§ **TASKS TO COMPLETE**:
**A.** According to the passage about VAH devices, how much oxygen per minute can a VAH use to operate?
**B.** Rewrite the part of the passage about VAH devices starting at "The VAH cannot" and ending at "therapy takes effect.", swapping "drug therapy" for "medication".
**C.** Extend the passage about VAH devices, picking up after its final sentence.

§ **TEXT PROVIDED**:
The VAH cannot replace a traditional mechanical ventilator. What makes a SARS-CoV-2 infection lethal is how it restricts a patient’s ability to breathe. By maintaining a pressurized flow of oxygen, VAH technologies are designed to reduce the work lungs do to keep breathing. However, they will never entirely do the breathing for a patient. Instead, a VAH can delay the need for invasive mechanical ventilation while drug therapy takes effect.

“Once somebody's on a mechanical ventilator, the number of staff having to care for them goes up. That’s because the patient then requires intubation, deep sedation, fluid therapy, and other needs,” Kopotic said. “But if a patient can live through acute respiratory failure and never graduate to needing full mechanical ventilation, that’s a lot of resources saved for the next patient.”

Still, a VAH comes with cautions. The latest AAMI CR notes that VAHs can use upwards of 80 liters of oxygen per minute to operate. This flow can quickly exhaust gas reserves in hospitals unprepared to support such high-flow systems. VAH manufacturers also need to warn caretakers of the dangers of an oxygen enriched environment such as fire risks from certain electronics and even skin lotions.

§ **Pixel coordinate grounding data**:
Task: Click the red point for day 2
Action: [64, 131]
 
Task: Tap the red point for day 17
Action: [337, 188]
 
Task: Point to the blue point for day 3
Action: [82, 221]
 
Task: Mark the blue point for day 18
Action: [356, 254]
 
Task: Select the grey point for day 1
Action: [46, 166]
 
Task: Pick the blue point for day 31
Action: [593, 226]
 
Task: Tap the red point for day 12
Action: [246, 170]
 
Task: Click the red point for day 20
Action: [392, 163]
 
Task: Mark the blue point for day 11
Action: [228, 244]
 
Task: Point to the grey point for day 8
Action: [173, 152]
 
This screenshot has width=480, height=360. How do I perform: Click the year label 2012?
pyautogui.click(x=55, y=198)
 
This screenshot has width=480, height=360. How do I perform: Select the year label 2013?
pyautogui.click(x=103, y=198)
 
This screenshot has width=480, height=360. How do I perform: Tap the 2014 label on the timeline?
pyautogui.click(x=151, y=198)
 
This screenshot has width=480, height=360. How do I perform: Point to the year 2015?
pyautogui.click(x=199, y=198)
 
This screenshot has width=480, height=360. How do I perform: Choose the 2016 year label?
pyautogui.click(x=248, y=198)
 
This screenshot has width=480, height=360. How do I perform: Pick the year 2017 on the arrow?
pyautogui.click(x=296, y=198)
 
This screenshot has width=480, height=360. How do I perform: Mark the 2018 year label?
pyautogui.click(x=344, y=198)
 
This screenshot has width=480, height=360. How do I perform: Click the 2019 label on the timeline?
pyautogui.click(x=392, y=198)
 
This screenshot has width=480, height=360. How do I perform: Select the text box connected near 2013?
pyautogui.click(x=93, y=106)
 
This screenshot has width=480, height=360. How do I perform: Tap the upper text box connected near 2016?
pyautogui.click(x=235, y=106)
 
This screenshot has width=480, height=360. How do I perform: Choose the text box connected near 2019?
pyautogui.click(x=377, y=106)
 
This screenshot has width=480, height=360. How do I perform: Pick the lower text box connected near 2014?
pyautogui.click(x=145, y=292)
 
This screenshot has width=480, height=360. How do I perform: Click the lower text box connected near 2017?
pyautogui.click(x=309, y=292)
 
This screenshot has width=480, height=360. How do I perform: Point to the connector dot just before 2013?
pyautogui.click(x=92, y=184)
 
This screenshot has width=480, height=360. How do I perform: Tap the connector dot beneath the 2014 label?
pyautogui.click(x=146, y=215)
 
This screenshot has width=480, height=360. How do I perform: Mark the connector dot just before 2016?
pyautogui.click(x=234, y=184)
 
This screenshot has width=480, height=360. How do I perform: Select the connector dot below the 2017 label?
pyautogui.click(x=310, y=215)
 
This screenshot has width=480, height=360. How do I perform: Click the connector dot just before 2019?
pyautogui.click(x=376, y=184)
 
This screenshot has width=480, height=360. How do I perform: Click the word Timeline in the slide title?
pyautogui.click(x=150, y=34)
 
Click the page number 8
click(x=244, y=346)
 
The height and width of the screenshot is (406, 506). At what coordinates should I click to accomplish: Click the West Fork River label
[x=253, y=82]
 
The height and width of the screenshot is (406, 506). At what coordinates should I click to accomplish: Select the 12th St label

§ **OUTPUTS BY TASK**:
**A.** Upwards of 80 liters per minute.

**B.**
The VAH cannot replace a traditional mechanical ventilator. What makes a SARS-CoV-2 infection lethal is how it restricts a patient’s ability to breathe. By maintaining a pressurized flow of oxygen, VAH technologies are designed to reduce the work lungs do to keep breathing. However, they will never entirely do the breathing for a patient. Instead, a VAH can delay the need for invasive mechanical ventilation while medication takes effect.

**C.**
It’s also important to note that VAH technology is not unique to COVID-19 use, as they are common in hyperbaric therapy. However, during this global pandemic, several AAMI COVID-19 Response Team members have been asked to consult on emergency VAH directives and assist the FDA with issuing emergency use authorization. As a group, they determined that a pair of AAMI CRs would be a boon to industry and medical professionals alike.

“We are not dictating medical practice,” Kopotic said. “We just want to make sure that a good clinician is not going to hurt somebody with a device that has been inappropriately designed.”

The consensus reports AAMI CR508:2020, Emergency use Ventilatory Assistance Helmet (VAH) Design Guidance and AAMI CR509:2020, End user Disclosures for Emergency use Ventilatory Assistance Helmet (VAH) can be found on the AAMI COVID-19 Emergency Guidance web page alongside seven other consensus reports developed in response to COVID-19.